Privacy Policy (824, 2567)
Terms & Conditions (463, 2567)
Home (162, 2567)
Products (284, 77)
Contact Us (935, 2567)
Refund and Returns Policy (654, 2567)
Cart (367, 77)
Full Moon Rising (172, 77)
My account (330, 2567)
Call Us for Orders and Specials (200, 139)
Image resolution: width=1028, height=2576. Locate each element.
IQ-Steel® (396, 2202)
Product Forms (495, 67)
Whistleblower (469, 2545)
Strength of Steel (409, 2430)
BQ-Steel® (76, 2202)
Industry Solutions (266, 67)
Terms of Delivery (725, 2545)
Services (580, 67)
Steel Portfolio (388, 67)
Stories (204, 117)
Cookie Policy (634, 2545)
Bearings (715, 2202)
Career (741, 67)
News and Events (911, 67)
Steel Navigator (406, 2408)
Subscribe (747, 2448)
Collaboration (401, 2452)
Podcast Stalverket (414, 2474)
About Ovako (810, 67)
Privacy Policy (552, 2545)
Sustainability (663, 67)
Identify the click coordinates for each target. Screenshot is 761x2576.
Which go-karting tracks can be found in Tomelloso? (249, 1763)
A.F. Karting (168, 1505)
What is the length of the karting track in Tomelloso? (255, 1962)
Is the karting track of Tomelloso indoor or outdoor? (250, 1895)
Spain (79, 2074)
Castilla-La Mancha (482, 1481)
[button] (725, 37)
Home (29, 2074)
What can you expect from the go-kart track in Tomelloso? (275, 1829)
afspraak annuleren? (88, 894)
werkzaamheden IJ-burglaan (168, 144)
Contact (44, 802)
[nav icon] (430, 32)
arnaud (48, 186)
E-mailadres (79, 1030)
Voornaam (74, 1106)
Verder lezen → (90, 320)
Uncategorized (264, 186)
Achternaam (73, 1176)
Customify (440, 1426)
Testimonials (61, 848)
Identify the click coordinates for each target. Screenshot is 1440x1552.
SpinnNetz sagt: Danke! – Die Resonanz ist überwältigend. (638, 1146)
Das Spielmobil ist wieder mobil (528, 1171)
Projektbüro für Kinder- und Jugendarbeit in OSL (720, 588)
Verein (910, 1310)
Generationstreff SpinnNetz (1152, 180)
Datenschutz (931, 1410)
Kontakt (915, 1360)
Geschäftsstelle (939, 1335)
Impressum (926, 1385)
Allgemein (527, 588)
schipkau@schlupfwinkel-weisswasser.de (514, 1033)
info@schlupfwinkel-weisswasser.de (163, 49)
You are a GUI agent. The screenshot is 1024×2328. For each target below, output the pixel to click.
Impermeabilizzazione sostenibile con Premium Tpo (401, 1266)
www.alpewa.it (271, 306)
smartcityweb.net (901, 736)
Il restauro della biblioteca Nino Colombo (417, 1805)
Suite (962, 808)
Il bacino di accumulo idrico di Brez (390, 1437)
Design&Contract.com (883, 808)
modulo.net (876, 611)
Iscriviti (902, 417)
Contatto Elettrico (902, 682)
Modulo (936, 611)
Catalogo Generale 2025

● ● ● ● ●

Reproduce all of the records above with "Privacy Policy" swapped for "Privacy Notice" wherever it occurs, keeping everything else the same.

- _Exercise response_:
Privacy Notice (824, 2567)
Terms & Conditions (463, 2567)
Home (162, 2567)
Products (284, 77)
Contact Us (935, 2567)
Refund and Returns Policy (654, 2567)
Cart (367, 77)
Full Moon Rising (172, 77)
My account (330, 2567)
Call Us for Orders and Specials (200, 139)
Image resolution: width=1028, height=2576. Locate each element.
IQ-Steel® (396, 2202)
Product Forms (495, 67)
Whistleblower (469, 2545)
Strength of Steel (409, 2430)
BQ-Steel® (76, 2202)
Industry Solutions (266, 67)
Terms of Delivery (725, 2545)
Services (580, 67)
Steel Portfolio (388, 67)
Stories (204, 117)
Cookie Policy (634, 2545)
Bearings (715, 2202)
Career (741, 67)
News and Events (911, 67)
Steel Navigator (406, 2408)
Subscribe (747, 2448)
Collaboration (401, 2452)
Podcast Stalverket (414, 2474)
About Ovako (810, 67)
Privacy Notice (552, 2545)
Sustainability (663, 67)
Identify the click coordinates for each target. Screenshot is 761x2576.
Which go-karting tracks can be found in Tomelloso? (249, 1763)
A.F. Karting (168, 1505)
What is the length of the karting track in Tomelloso? (255, 1962)
Is the karting track of Tomelloso indoor or outdoor? (250, 1895)
Spain (79, 2074)
Castilla-La Mancha (482, 1481)
[button] (725, 37)
Home (29, 2074)
What can you expect from the go-kart track in Tomelloso? (275, 1829)
afspraak annuleren? (88, 894)
werkzaamheden IJ-burglaan (168, 144)
Contact (44, 802)
[nav icon] (430, 32)
arnaud (48, 186)
E-mailadres (79, 1030)
Voornaam (74, 1106)
Verder lezen → (90, 320)
Uncategorized (264, 186)
Achternaam (73, 1176)
Customify (440, 1426)
Testimonials (61, 848)
Identify the click coordinates for each target. Screenshot is 1440x1552.
SpinnNetz sagt: Danke! – Die Resonanz ist überwältigend. (638, 1146)
Das Spielmobil ist wieder mobil (528, 1171)
Projektbüro für Kinder- und Jugendarbeit in OSL (720, 588)
Verein (910, 1310)
Generationstreff SpinnNetz (1152, 180)
Datenschutz (931, 1410)
Kontakt (915, 1360)
Geschäftsstelle (939, 1335)
Impressum (926, 1385)
Allgemein (527, 588)
schipkau@schlupfwinkel-weisswasser.de (514, 1033)
info@schlupfwinkel-weisswasser.de (163, 49)
You are a GUI agent. The screenshot is 1024×2328. For each target below, output the pixel to click.
Impermeabilizzazione sostenibile con Premium Tpo (401, 1266)
www.alpewa.it (271, 306)
smartcityweb.net (901, 736)
Il restauro della biblioteca Nino Colombo (417, 1805)
Suite (962, 808)
Il bacino di accumulo idrico di Brez (390, 1437)
Design&Contract.com (883, 808)
modulo.net (876, 611)
Iscriviti (902, 417)
Contatto Elettrico (902, 682)
Modulo (936, 611)
Catalogo Generale 2025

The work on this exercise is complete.